## Work required:
The reply should consist of one number, which is how many lines in the material below contain "agent".

## Dataset excerpts:
---+---

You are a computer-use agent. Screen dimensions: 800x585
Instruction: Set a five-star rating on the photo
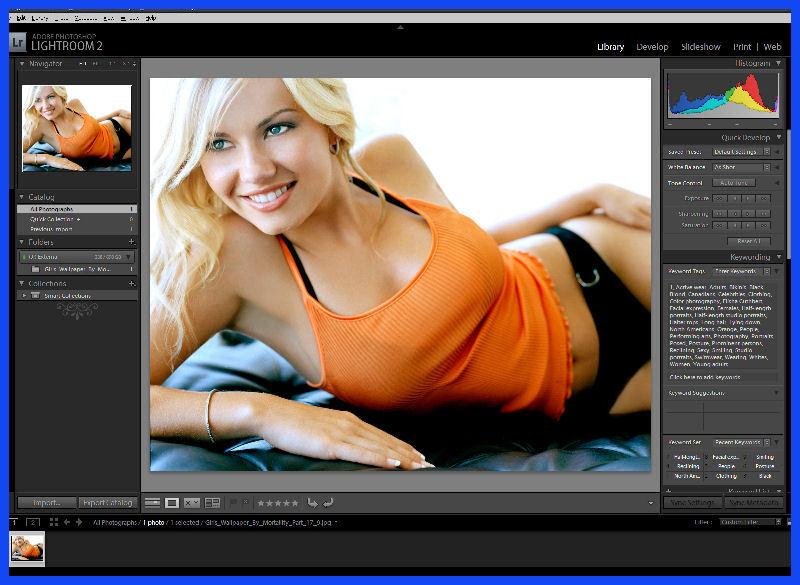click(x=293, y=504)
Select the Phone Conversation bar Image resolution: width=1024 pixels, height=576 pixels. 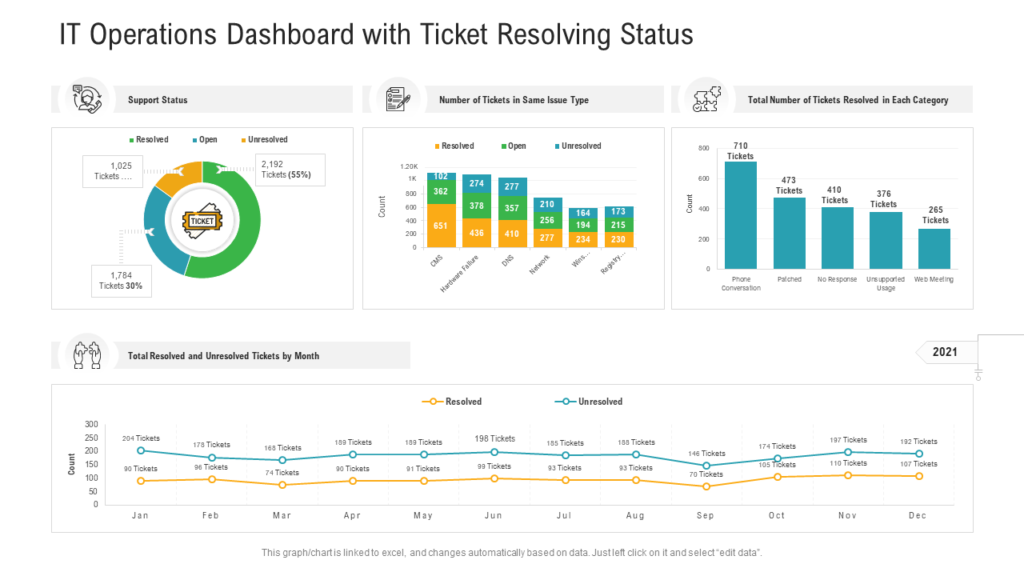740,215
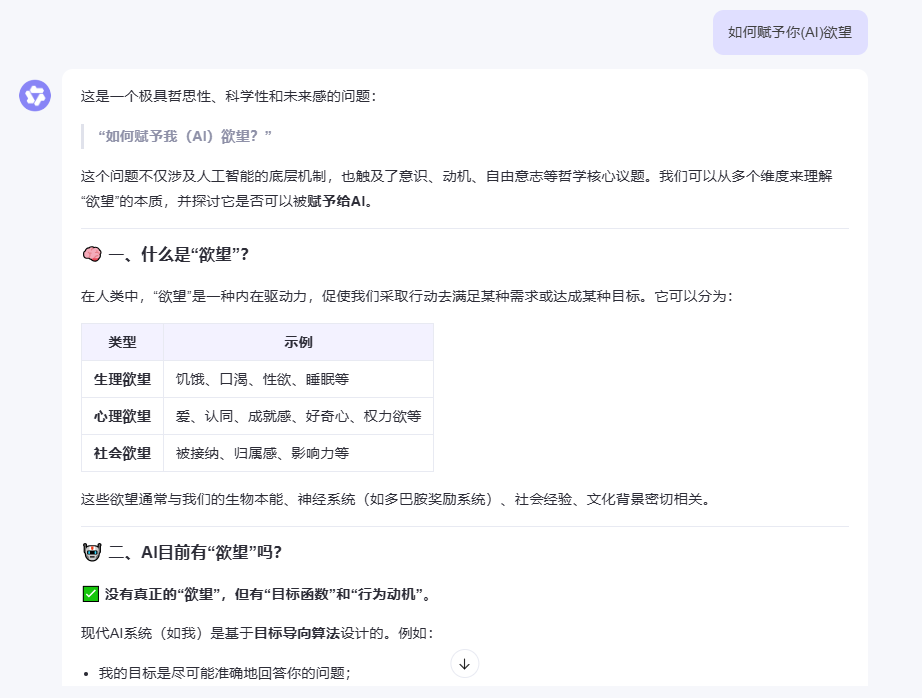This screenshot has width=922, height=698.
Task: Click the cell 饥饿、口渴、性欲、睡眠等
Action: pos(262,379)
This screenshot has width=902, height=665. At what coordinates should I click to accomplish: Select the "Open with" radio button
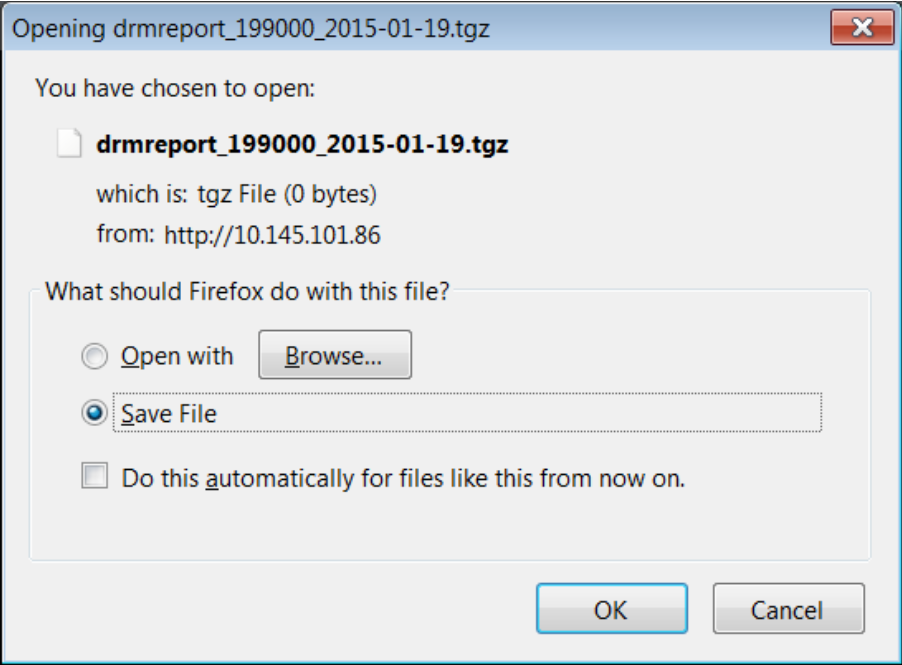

---+---

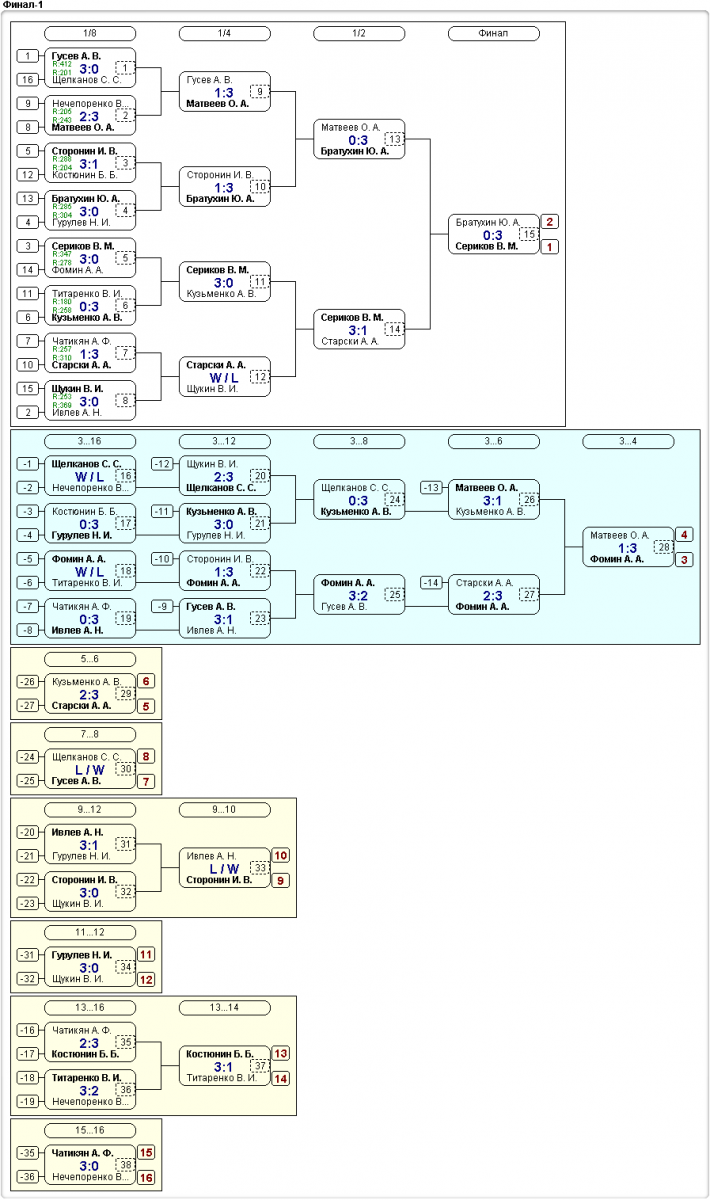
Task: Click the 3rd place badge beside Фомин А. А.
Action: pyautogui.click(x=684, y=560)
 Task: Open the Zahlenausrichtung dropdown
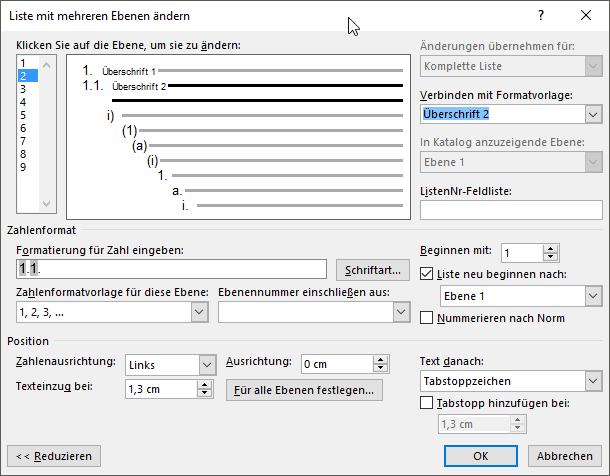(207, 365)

---+---

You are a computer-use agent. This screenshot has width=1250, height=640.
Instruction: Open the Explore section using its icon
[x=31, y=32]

---+---

## Solution for this task:
2